Instapaper has become an essential tool in my daily information processing workflow. It’s the perfect application for those who are constantly finding new online articles to read but don’t have the time to read them right then and there. With a simple click of a bookmarklet button, the text of the page your browser is on is sent to your Instapaper account for later consumption.

All your saved articles are then easily accessible from the Instapaper website or the official Instapaper iPhone or iPad app. Android users can currently access their accounts via a compatible web browser as well.

There are several additional options for saving information to your account, depending on where you are discovering the content you’d like to save. Each Instapaper account comes with a unique email address that can be used to forward links and email newsletters for future reading. Instapaper’s popularity has also caught the attention of many iPhone and iPad application developers and has resulted in over 130 apps that support sending pages directly to your account.

Instapaper accounts are free (ad-supported) to create and try and will support up to 10 saved articles. The Pro upgrade is just $4.99, allows up to 500 articles and offers a wide variety of other features, including iPad support.

This app definitely excels at “deferred reading” but is not a solution for long-term information storage. My next pick will fit your needs If you’re looking for something geared towards building a library of information to continually reference.

Evernote

Evernote

I was a huge fan of Microsoft’s Onenote prior to switching to the Mac. Its ability to act as a “digital notebook” to store text, images and webclips into definable sections made it an essential tool for creating a growing knowledge base. Since Onenote is not available on the Mac, I explored comparable solutions like Yojimbo to fill my needs.

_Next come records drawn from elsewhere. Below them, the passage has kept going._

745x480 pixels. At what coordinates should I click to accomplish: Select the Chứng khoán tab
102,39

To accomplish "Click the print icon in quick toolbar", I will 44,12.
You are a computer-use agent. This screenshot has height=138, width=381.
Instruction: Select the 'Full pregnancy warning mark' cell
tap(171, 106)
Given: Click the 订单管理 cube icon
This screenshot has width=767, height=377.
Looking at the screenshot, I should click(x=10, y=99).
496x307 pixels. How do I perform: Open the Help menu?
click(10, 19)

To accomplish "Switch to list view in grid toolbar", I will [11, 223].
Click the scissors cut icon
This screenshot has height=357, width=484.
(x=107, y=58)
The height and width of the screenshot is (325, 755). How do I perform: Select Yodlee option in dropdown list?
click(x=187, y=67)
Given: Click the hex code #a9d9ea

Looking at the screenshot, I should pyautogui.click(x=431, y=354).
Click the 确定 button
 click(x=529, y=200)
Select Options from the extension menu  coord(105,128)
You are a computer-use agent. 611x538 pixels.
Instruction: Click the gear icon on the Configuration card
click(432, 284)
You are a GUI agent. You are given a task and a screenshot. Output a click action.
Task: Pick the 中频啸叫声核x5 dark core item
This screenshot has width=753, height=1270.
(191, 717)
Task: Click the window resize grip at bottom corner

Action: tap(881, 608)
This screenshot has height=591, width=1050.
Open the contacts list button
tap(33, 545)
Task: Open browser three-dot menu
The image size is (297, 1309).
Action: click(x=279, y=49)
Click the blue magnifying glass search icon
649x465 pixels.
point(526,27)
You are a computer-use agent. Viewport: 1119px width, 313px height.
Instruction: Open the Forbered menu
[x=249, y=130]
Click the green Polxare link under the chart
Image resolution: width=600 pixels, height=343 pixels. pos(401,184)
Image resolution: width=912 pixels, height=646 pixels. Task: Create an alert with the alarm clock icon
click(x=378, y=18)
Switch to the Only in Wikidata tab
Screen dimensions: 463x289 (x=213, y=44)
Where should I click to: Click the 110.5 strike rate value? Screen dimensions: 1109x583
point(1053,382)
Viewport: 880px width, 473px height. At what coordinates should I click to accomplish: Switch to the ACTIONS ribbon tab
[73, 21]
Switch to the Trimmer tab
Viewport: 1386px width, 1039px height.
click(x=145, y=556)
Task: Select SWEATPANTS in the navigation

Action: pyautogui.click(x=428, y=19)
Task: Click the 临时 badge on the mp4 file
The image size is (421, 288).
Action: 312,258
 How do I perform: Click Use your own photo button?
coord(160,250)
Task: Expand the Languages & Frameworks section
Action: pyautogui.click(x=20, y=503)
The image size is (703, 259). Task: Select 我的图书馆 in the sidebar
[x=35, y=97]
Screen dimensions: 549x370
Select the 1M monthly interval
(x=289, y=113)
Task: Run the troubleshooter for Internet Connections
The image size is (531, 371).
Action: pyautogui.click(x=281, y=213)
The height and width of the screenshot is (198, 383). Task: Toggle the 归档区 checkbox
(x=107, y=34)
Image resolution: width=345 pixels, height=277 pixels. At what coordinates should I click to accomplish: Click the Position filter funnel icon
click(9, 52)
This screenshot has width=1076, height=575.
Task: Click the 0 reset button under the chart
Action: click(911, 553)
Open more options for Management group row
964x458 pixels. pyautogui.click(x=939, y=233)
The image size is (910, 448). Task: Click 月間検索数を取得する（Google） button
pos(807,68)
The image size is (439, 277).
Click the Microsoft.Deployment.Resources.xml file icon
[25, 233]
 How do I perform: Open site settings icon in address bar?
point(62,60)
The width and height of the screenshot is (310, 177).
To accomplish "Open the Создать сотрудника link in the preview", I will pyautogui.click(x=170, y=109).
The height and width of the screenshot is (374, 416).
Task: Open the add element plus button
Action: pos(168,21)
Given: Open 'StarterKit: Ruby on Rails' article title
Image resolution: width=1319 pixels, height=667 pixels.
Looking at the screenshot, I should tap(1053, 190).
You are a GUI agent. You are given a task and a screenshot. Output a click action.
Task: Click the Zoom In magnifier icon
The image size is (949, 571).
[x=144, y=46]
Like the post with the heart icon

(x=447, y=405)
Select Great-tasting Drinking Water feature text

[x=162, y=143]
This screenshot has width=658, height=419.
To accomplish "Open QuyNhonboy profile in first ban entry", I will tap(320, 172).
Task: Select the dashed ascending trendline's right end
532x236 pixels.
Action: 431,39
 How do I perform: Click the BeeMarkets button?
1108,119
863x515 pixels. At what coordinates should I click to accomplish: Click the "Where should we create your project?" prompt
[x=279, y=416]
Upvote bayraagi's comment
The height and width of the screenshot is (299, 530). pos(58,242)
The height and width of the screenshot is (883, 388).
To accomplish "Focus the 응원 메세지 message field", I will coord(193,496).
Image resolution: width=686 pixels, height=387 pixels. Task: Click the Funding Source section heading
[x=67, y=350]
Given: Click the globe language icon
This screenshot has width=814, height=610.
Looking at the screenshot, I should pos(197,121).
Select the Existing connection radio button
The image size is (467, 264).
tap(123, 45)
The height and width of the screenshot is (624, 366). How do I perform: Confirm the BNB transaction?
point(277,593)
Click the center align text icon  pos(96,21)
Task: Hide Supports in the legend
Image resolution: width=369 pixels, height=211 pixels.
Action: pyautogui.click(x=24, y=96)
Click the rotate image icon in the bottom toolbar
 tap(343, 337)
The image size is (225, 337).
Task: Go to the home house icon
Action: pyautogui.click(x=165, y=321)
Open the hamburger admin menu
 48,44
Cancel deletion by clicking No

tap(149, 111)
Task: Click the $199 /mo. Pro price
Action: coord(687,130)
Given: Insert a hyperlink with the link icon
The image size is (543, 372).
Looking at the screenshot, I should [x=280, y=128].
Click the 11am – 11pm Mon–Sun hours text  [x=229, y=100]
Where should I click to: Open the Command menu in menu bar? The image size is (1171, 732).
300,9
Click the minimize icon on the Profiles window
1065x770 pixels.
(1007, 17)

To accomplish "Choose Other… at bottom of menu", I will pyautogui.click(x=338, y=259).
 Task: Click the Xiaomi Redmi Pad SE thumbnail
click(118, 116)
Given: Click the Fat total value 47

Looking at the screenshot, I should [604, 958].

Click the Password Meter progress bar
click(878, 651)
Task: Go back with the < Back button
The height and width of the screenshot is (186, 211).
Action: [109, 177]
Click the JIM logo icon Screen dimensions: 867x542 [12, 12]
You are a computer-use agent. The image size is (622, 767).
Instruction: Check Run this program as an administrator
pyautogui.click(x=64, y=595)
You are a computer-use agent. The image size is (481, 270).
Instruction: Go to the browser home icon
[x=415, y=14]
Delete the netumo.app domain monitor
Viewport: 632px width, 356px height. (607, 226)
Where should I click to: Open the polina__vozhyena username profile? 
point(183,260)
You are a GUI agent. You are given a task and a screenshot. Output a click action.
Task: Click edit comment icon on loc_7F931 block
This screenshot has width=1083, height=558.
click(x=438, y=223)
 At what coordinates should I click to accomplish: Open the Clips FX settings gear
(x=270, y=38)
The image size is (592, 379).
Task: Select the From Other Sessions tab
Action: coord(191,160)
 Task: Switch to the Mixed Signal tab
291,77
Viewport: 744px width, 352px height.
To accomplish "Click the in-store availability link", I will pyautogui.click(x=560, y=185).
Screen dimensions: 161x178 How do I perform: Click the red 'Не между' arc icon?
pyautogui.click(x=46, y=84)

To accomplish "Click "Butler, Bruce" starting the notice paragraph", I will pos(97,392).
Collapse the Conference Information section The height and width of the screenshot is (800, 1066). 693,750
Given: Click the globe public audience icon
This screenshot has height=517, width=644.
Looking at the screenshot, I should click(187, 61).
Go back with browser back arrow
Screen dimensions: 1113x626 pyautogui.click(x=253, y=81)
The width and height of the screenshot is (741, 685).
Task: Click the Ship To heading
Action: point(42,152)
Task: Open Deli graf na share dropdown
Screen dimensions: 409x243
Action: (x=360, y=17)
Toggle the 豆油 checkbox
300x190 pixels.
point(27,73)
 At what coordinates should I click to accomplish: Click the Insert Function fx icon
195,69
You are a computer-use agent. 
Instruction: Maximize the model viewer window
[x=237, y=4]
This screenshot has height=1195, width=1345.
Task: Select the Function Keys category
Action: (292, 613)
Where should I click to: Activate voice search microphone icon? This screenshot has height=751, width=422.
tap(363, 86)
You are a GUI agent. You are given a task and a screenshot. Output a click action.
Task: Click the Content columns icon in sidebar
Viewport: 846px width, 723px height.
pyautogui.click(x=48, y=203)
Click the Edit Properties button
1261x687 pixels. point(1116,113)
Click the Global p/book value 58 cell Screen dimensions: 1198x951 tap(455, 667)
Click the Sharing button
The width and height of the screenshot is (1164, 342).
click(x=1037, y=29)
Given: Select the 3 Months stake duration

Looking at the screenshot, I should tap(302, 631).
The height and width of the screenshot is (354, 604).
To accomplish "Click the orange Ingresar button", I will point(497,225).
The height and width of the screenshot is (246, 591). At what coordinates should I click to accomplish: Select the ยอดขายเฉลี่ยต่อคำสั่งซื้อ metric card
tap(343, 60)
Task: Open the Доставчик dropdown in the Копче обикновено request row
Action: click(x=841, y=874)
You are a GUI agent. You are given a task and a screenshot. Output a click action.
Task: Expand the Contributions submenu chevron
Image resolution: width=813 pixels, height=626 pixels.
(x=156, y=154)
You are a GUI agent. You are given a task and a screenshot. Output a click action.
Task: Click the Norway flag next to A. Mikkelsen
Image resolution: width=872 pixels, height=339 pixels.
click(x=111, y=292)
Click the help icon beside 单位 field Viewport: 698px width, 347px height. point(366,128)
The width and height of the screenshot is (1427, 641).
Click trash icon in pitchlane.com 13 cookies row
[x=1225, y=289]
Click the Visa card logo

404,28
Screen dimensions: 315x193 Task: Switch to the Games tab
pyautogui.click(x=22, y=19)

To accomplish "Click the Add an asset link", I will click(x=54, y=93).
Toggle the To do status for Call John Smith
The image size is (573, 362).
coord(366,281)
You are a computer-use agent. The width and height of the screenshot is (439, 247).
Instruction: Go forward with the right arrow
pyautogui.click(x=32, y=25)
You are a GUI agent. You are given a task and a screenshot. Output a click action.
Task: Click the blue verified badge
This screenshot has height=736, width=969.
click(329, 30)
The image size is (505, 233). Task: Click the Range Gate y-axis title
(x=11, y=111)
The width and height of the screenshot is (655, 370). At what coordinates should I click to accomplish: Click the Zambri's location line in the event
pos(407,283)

Then came Evernote. Just as Instapaper became essential for my short-term information saving, Evernote has become the key to my long-term saving needs. Evernote allows you to store text, a web page, a photo, audio and other media. Everything you store is indexed and made searchable. You can also place your notes into different notebooks for further organization. This introductory video shows a few examples of how it can be used.

 

As shown in the video, Evernote is accessible everywhere via syncing. It supports a huge number of platforms including Windows, Mac, iPhone, iPad, Android, Blackberry, Windows Mobile and the Web. Best of all its free. They do have Premium and Sponsored accounts for increased storage, but the average user will probably not come close to outgrowing the limits of the free version for quite some time.

1Password

!Password

1Password from Agile Web Solutions is the perfect application for anyone who has ever forgotten a password. My guess is that includes you. It permanently eliminates the need to use the same easily-guessable, weak passwords that you have become accustomed to using, by creating string unique passwords for you that can be easily recalled from your web browser by using a single rememberable password that you define.

1Password also allows you to store other vital information such as credit card numbers that can also be recalled with your “one password” and filled into the appropriate field during checkout time when shopping online. Other items like software license and custom secure notes can be stored in 1Password as well. All information placed in its database is encrypted using AES (Advanced Encryption Standard) and 128-bit keys which would take “millions of years” to be decrypted using a brute force attack.

The following video will give you a good idea of how it works:

 

1Password was initially developed for the Mac however, versions are now available for the iPhone, iPad and Windows. Free 30 day trials for Mac and Windows are available, and there are a variety of licensing options to choose from to unlock it beyond that.

All three of these applications have become an essential part of my daily workflow. Do you currently use any of them? How have they changed the way you manage your daily influx of information? If any of these are new to you, then I hope you’ll give them a try. Please let us know about your experiences or recomendations via the comments!